I advise beginners to make the main mash as thick as it can be initially, but to make the cereal mash thin because the grits absorb a lot of water as they are brought to a boil. I suggest three quarts of water for every pound of grain. You may wish to experiment with this. As with decoction, add the cereal mash slowly and keep track of the temperature so that you don’t overshoot and destroy the malt enzymes.
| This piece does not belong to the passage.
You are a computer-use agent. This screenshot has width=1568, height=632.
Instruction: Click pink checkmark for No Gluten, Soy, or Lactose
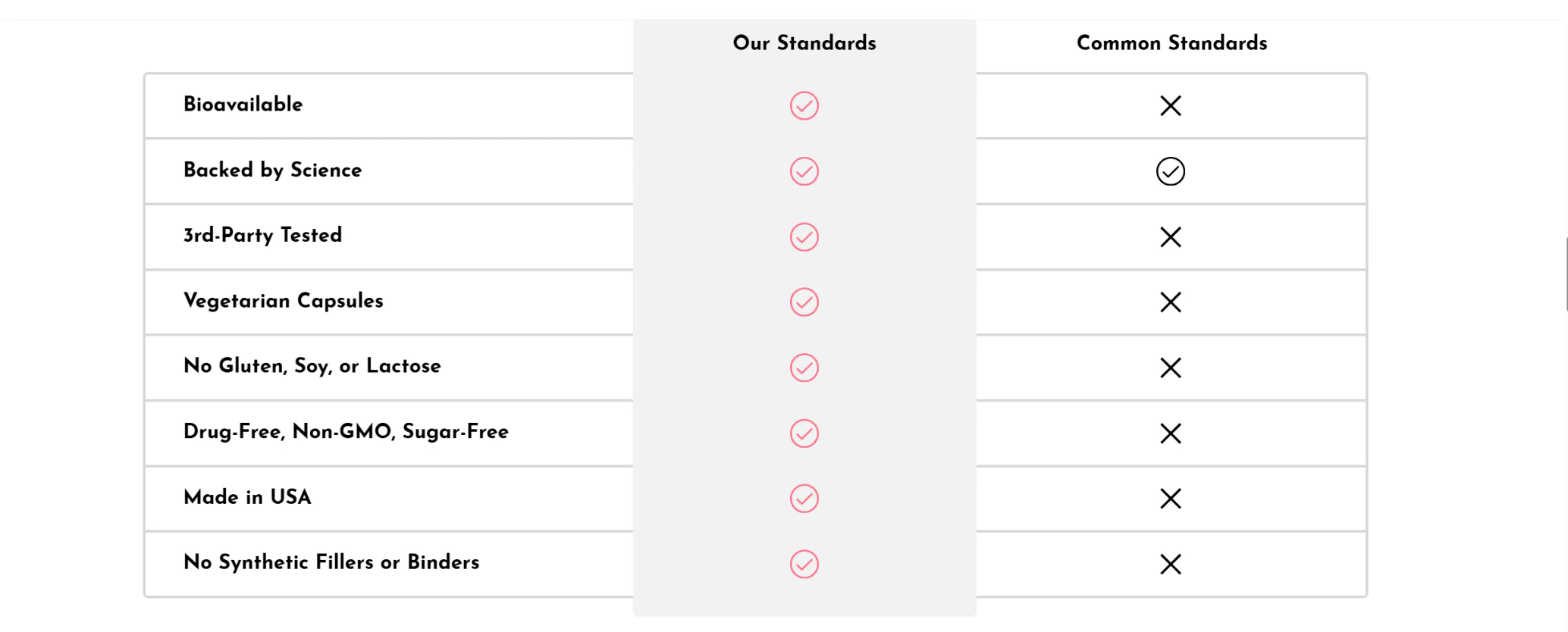804,368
In reading these pitfalls of a mixed mash, you may be thinking that flaked adjuncts are a reasonable choice. Any type of flake may be used in either a decoction or an infusion mash, though obviously they are preferable (in terms of saving time and work) in the latter. Flaked corn and flaked rice contain little protein or gum and can be mixed with hot water and added to the mash before the starch conversion begins. However, it is easier just to mix them into the grist before mashing in. Note that flaked barley must be handled in this way because it is rich in haze-forming components and needs the benefit of a low-temperature rest.

Sparging technique is no different with Pilsener mashes than with any others. An extra measure of caution is required because, as with other pale beers, Pilseners are highly susceptible to haze. The sparge water temperature must not be too high. Also, the pH of the runoff must not be allowed to get above 6.0 and preferably not above 5.7, particularly when the grist is based on six-row or domestic two-row malts.

The last question to be addressed in this section has to do with the clarity of the runoff. It is my strong belief that, because pale beers such as Pilsener must be as clear as possible, it is vital to recirculate the first runnings until the filter bed is well established and the runoff is reasonably clear. Of course, the first runnings will have some protein haze, but this should be very slight once the filter is settled. If the first runoff is not recirculated, grits and fine-ground pieces of husk are bound to wash into the boiler. This increases the chances of starch and tannin hazes and astringency in the finished beer.

BOILING AND COOLING

In brewing Pilsener beers, boil time is an issue mainly because of its effect on wort color. In Plzeň, the wort is boiled for two hours, but Pilsner Urquell is darker than most examples of the style, and a shorter boil makes it easier to get the lighter color of a typical Pilsener. Some breweries boil under pressure for only a few minutes, but for ordinary boiling at atmospheric pressure, a time of at least forty-five minutes is needed to get an adequate hot break. I usually boil the wort for seventy-five minutes, adding the first lot of hops after thirty minutes of boiling. The reason for this procedure is to get maximum coagulation of the wort proteins with the harsh, astringent malt tannins before adding hops (the other major source of tannin in beer). However, I have not been able to verify the effectiveness of this procedure. The total time is short enough to minimize wort darkening, even with a direct-fired kettle.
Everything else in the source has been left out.